**Actions to take:**
**A.** Using the FANoS-v2 project description, explain why installing TensorFlow is optional and when it should be added.
**B.** Reproduce the FANoS-v2 project description word for word from "The checked local" to "opt.zero_grad()".
(Page text)
FANoS-v2: feedback-controlled momentum optimizer for PyTorch
Project description
FANoS-v2
FANoS-v2 is a PyTorch optimizer for experiments with feedback-controlled momentum on stiff objectives. It is not a default replacement for AdamW. The goal of this implementation is consistency, stability instrumentation, and a clear path toward lower-memory variants.
Install
pip install fanos
For editable development:
python3 -m pip install virtualenv
python3 -m virtualenv fanos_env
source fanos_env/bin/activate
pip install -r requirements.txt
pip install -e .
The checked local environment uses Python 3.13.5 and PyTorch 2.8.0. TensorFlow is not required for the PyTorch optimizer core. Add it separately only for TensorFlow-specific experiments.
Quickstart
import torch
from fanos import FANoS
from fanos_v2 import FANoSV2, FANoSV2Fast
model = torch.nn.Linear(10, 1)
opt = FANoS(model.parameters(), lr=1e-3, grad_clip=1.0)
x = torch.randn(64, 10)
y = torch.randn(64, 1)
loss = torch.nn.functional.mse_loss(model(x), y)
loss.backward()
opt.step()
opt.zero_grad()
print(opt.diagnostics()[0])
(End Page text)
(Extracted information)
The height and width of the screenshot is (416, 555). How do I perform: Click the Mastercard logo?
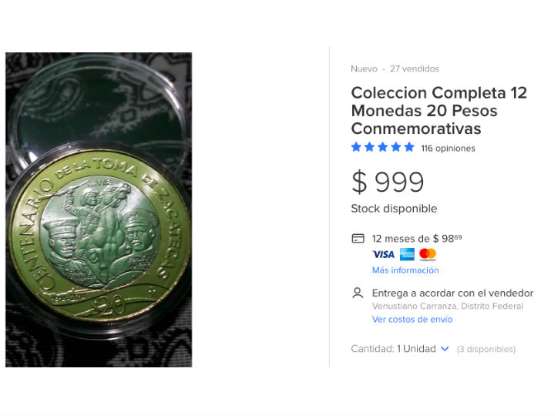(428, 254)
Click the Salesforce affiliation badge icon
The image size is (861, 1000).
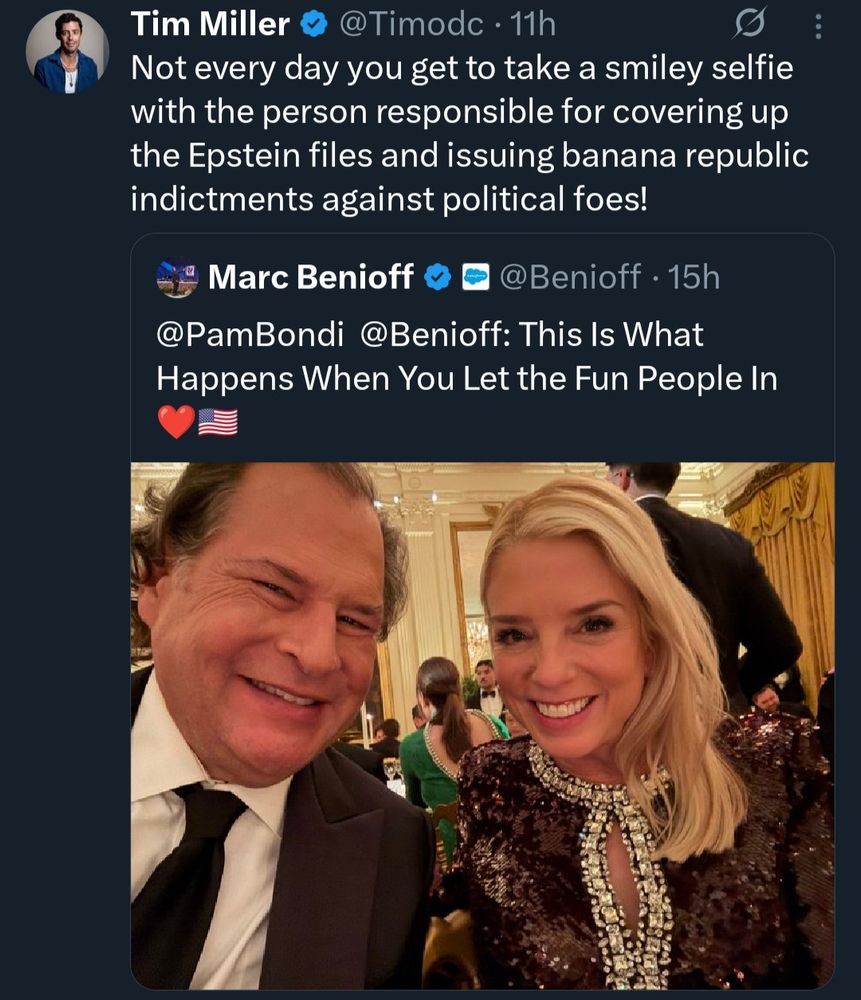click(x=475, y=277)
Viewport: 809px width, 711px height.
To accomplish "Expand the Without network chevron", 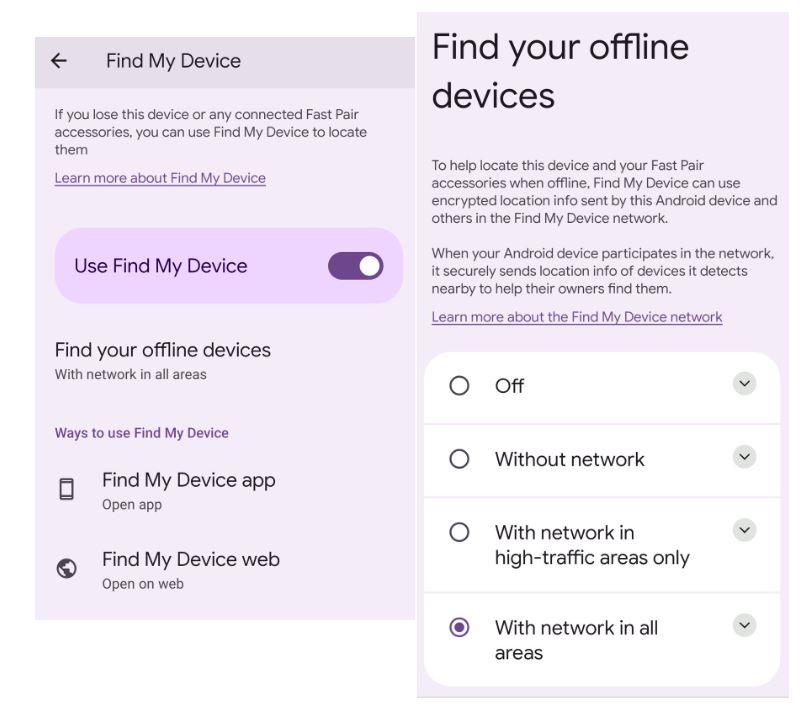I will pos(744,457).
(End Extracted information)
(Extracted information)
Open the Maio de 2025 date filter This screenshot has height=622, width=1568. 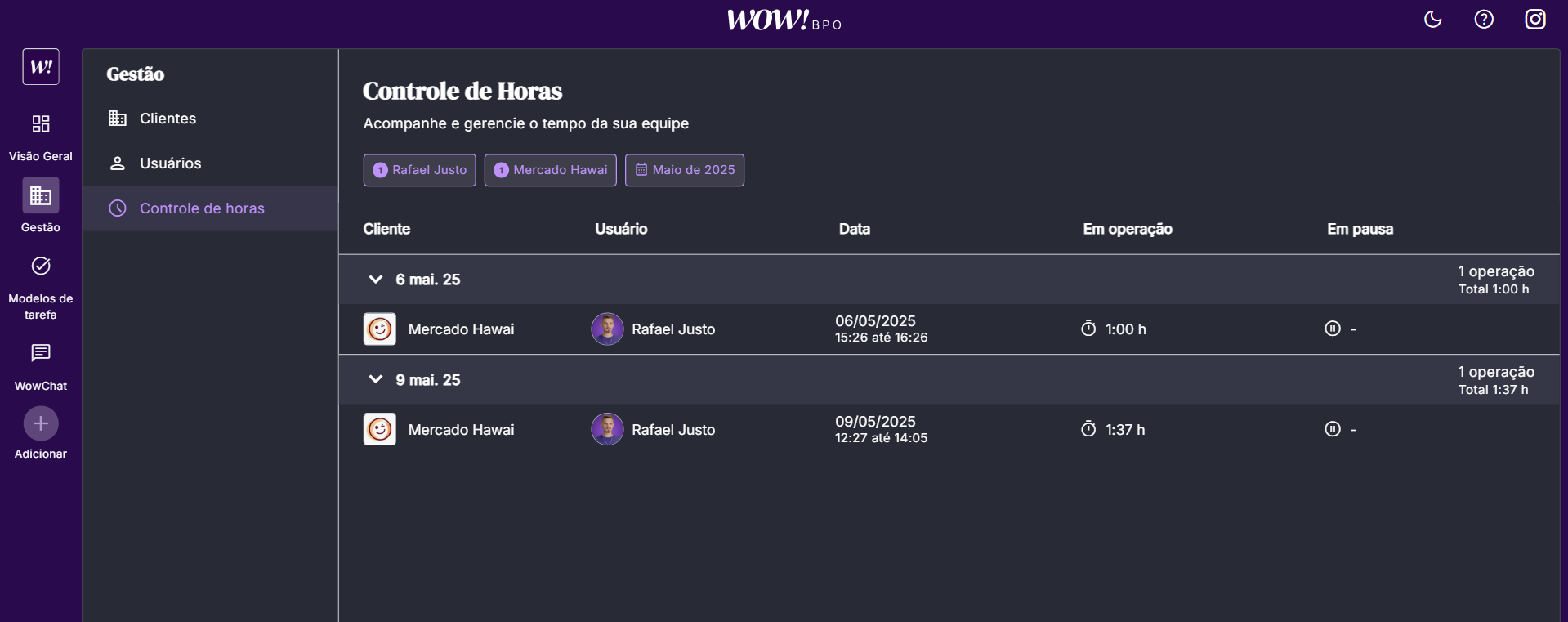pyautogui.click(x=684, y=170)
(End Extracted information)
**Solved problems:**
**A.** TensorFlow is optional because it is not required for the PyTorch optimizer core. It should be added separately only for TensorFlow-specific experiments.

**B.**
The checked local environment uses Python 3.13.5 and PyTorch 2.8.0. TensorFlow is not required for the PyTorch optimizer core. Add it separately only for TensorFlow-specific experiments.
Quickstart
import torch
from fanos import FANoS
from fanos_v2 import FANoSV2, FANoSV2Fast
model = torch.nn.Linear(10, 1)
opt = FANoS(model.parameters(), lr=1e-3, grad_clip=1.0)
x = torch.randn(64, 10)
y = torch.randn(64, 1)
loss = torch.nn.functional.mse_loss(model(x), y)
loss.backward()
opt.step()
opt.zero_grad()